• [PROBLEM DETAILS]: Could you reproduce everything from the line containing "Given: Click the" down to the line containing "Looking at the", both of those lines included? Leave out the pictures.

• [DATA LISTING]:

-------------------------

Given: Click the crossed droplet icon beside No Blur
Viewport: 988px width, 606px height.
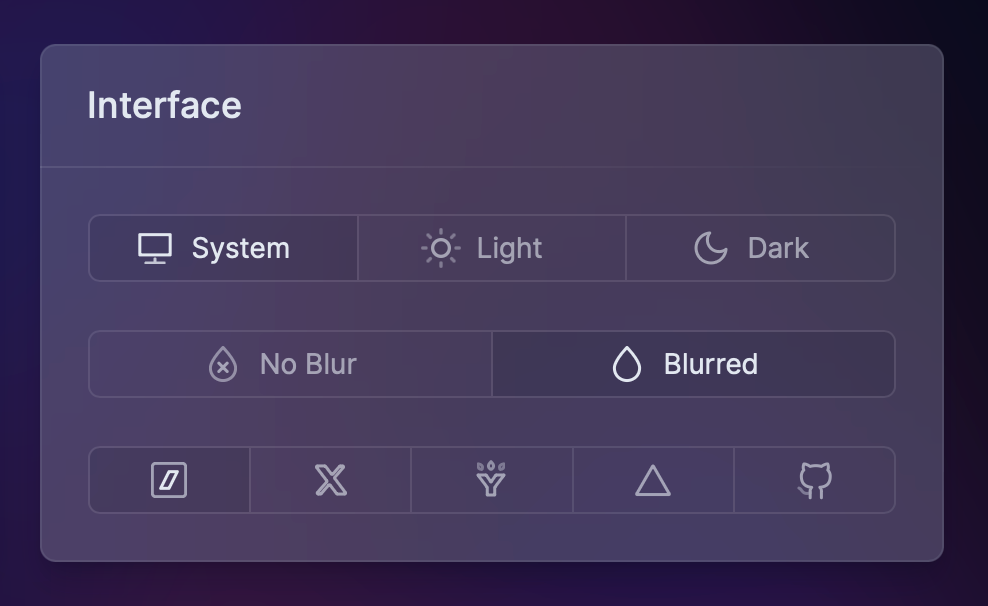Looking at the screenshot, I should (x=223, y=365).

-------------------------

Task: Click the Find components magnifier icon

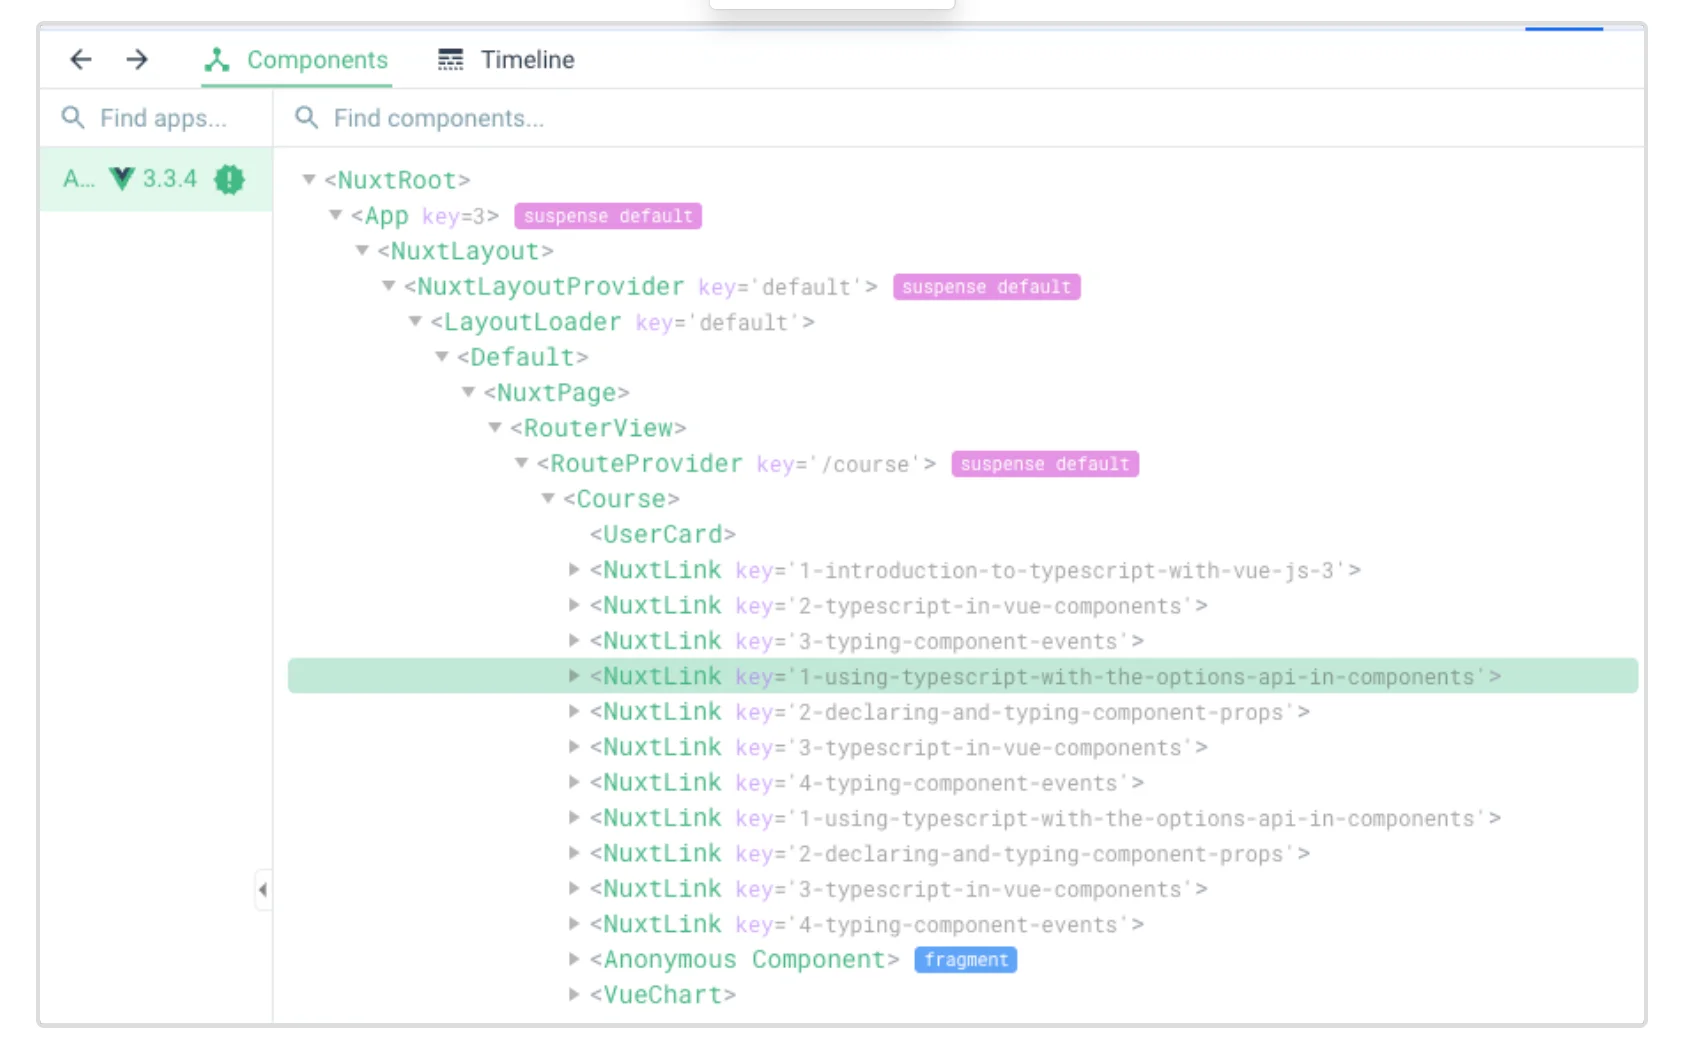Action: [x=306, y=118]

-------------------------

• [EXERCISE SOLUTION]:
Given: Click the crossed droplet icon beside No Blur
Viewport: 988px width, 606px height.
Looking at the screenshot, I should (x=223, y=365).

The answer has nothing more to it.